This was the downstairs bedroom/playroom. He framed it and put up a plywood
wall. There was a bar underneath the stairs.and my bed was built into the wall on
the other side of the room. That was my room for thje rest of the time we lived at
that house and it was pretty cool, except for one problem.

You see, the area where our house was built had a high water table and the soil
was made up of a lot of clay. So every time it rained, water came into the cellar.
Most times it didn’t reach over close to my bed but a few times I got up in the
morning into a puddle of water. Dad tried to solve the problem by breaking a
hole in the floor over by the washing machines and putting in a sump pump
which worked most of the times. Of course the hole later became the hiding
place of a bunch of toads from Phil’s terrarium who escaped after his the
terrarium was smashed, so some nights I fell asleep to their croaks.

The worst basement floods happened to take place on Sunday nights when
a particular program aired, and my Mom was sure it had to be a curse.
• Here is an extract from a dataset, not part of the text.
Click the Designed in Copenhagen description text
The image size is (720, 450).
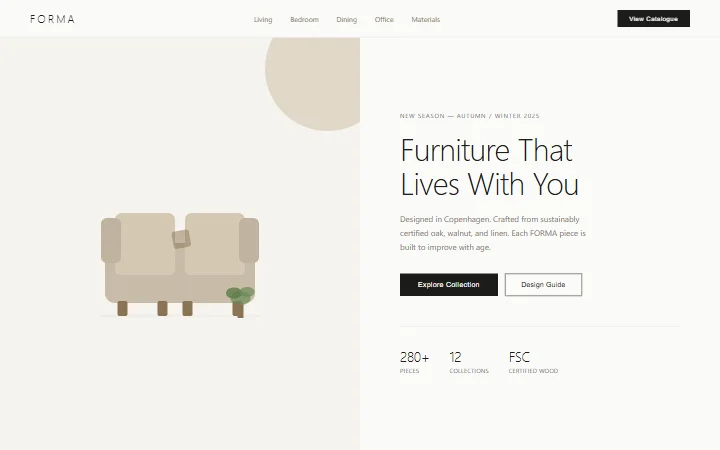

Of
course, “Voyage to the Bottom of the Sea” was a pretty horrid program but
I doubt it could have caused cellar flooding.

It couldn’t right?

((388 words))

Written for the Family History Writing Challenge

Saturday, February 26, 2011

MEMORIES PT25

I was 17 years old when my younger brother Phil was born. On the morning
he was born, poor Dad who was usually unflappable actually did something
out of a sitcom: he loaded Mom’s suitcase into the car and then almost left
her standing out on the breezeway as he drove off. Luckily he didn;t get far
before he realized his mistake.

It was a school day and I was a junior in high school, so I had to go to classes.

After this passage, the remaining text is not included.